Everything from the line that contains "1024x379 pixels." to the end of the listing below, both ends included, is to be transcribed word for word, and nothing else.

BEGIN Given entries

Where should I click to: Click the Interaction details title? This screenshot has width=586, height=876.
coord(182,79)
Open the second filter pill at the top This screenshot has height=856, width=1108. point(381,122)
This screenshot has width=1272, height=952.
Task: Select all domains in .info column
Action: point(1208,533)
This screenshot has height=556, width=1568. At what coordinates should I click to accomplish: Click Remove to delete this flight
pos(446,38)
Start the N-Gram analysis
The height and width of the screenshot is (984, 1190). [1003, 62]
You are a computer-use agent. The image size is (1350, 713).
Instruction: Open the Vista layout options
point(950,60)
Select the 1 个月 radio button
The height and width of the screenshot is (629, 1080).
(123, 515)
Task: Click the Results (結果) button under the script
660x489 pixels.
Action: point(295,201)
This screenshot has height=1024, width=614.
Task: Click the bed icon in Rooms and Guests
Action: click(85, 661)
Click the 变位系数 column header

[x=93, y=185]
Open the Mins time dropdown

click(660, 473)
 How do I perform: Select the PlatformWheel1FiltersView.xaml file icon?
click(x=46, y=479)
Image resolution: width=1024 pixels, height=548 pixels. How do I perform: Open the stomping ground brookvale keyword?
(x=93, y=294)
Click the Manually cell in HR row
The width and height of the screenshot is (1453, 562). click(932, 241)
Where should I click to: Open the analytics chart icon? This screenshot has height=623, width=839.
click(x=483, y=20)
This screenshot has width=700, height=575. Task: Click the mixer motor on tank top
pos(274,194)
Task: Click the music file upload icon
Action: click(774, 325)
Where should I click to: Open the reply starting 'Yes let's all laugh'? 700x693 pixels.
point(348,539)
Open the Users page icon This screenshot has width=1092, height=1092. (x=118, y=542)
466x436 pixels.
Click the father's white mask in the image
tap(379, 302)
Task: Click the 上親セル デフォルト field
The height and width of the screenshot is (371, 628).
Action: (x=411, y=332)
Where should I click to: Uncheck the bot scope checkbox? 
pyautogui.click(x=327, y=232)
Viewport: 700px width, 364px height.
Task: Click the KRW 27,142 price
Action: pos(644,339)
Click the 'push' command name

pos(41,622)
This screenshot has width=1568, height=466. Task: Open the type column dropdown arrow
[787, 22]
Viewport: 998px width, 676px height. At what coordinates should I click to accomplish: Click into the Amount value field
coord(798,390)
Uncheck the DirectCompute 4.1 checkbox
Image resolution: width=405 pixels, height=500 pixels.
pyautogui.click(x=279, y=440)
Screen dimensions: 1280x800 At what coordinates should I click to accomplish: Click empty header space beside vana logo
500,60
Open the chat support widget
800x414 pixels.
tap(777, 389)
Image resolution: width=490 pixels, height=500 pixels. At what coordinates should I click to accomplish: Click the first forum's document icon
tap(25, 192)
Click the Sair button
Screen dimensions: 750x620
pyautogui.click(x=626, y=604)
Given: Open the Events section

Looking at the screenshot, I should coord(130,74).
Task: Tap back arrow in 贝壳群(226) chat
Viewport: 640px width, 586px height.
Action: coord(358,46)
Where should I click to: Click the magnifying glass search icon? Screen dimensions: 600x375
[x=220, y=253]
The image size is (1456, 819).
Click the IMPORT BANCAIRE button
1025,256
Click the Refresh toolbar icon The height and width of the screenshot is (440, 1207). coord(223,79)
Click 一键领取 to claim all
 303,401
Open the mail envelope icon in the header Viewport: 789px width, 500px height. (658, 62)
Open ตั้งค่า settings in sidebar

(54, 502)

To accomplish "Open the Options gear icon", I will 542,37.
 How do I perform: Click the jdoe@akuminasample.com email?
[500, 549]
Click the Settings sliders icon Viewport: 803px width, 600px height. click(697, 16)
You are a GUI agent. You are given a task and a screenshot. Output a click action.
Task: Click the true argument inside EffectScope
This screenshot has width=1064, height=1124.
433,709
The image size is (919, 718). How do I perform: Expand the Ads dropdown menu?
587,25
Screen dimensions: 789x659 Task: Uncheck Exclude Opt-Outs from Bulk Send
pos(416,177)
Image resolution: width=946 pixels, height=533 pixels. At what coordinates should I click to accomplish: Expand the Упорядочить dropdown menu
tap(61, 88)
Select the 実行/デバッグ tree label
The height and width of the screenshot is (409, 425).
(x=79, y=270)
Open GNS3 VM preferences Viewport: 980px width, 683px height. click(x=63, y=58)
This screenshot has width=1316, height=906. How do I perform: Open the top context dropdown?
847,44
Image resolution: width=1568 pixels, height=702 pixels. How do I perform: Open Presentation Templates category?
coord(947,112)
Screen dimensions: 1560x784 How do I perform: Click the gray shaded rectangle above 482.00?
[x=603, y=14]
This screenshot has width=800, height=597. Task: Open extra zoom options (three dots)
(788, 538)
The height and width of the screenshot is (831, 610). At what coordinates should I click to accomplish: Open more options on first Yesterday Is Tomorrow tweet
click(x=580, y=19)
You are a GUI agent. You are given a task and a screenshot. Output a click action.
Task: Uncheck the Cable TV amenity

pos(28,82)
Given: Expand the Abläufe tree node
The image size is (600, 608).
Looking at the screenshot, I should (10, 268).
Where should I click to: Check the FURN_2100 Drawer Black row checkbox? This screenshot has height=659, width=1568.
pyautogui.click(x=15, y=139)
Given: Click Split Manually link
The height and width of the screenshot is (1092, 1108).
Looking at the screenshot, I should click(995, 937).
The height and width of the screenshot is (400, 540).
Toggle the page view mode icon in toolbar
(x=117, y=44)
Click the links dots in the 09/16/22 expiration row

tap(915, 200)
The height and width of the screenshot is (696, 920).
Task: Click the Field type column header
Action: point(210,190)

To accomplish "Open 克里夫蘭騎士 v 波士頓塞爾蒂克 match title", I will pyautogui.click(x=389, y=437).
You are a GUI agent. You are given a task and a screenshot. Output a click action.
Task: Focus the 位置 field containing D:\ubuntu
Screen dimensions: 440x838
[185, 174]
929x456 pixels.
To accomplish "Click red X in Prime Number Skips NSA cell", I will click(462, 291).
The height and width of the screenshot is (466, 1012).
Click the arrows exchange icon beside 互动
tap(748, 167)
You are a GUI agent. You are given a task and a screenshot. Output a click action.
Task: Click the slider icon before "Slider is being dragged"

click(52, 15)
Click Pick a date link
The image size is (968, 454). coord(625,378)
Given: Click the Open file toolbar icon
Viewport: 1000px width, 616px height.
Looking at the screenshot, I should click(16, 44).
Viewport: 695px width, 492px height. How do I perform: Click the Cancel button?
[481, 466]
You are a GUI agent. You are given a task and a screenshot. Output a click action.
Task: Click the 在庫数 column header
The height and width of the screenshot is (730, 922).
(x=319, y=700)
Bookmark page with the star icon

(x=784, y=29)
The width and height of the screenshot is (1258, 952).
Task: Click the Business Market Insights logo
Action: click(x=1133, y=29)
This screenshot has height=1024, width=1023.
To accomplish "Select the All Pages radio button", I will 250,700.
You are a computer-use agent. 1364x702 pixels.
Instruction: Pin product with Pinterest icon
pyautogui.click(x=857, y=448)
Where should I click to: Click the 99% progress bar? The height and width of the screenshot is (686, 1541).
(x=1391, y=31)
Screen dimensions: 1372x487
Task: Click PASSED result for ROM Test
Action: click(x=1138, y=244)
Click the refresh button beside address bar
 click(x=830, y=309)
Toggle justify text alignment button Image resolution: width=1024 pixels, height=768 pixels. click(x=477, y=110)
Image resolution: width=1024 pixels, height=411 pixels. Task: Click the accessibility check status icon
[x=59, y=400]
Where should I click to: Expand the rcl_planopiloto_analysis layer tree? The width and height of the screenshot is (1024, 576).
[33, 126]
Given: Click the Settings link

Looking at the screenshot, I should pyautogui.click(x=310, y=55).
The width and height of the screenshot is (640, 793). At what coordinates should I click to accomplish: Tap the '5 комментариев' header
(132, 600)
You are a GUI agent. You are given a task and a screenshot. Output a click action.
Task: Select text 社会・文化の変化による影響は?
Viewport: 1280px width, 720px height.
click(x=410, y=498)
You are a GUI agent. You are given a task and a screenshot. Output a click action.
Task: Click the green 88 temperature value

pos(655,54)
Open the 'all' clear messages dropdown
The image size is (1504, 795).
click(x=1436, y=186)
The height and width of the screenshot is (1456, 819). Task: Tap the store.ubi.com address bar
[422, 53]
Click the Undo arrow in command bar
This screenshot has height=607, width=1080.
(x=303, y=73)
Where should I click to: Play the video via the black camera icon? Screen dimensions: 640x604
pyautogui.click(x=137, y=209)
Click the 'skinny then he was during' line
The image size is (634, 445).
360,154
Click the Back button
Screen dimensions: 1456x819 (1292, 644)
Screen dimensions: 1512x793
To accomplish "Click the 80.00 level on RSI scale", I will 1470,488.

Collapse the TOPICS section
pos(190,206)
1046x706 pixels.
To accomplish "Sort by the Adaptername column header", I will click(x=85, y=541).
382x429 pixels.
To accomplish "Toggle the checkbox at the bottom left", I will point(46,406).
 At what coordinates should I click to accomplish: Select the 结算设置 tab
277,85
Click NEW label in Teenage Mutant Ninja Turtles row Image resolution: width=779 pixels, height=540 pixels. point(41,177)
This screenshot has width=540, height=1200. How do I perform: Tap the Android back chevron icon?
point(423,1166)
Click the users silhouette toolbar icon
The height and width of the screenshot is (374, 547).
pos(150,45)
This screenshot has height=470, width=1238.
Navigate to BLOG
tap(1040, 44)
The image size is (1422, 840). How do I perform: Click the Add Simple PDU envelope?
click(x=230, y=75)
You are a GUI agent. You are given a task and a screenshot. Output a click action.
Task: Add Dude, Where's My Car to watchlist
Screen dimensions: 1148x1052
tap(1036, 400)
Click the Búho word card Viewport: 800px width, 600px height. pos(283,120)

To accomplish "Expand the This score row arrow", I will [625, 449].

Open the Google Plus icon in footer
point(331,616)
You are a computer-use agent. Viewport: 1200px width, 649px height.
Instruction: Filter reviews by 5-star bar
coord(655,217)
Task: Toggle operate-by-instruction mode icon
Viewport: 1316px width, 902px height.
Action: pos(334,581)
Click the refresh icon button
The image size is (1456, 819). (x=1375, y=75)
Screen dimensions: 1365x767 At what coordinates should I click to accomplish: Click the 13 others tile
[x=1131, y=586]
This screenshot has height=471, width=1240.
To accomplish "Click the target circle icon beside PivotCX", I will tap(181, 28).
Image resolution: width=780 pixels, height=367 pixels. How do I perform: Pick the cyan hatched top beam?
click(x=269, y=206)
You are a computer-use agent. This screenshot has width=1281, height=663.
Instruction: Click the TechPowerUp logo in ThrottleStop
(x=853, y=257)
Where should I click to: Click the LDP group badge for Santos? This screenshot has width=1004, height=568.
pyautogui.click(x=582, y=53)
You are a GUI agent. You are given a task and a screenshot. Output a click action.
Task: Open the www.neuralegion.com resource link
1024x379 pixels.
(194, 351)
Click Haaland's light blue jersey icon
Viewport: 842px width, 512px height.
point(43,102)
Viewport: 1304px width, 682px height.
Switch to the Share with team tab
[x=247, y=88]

END Given entries

◆ Exercise output:
1024x379 pixels.
(194, 351)
Click Haaland's light blue jersey icon
Viewport: 842px width, 512px height.
point(43,102)
Viewport: 1304px width, 682px height.
Switch to the Share with team tab
[x=247, y=88]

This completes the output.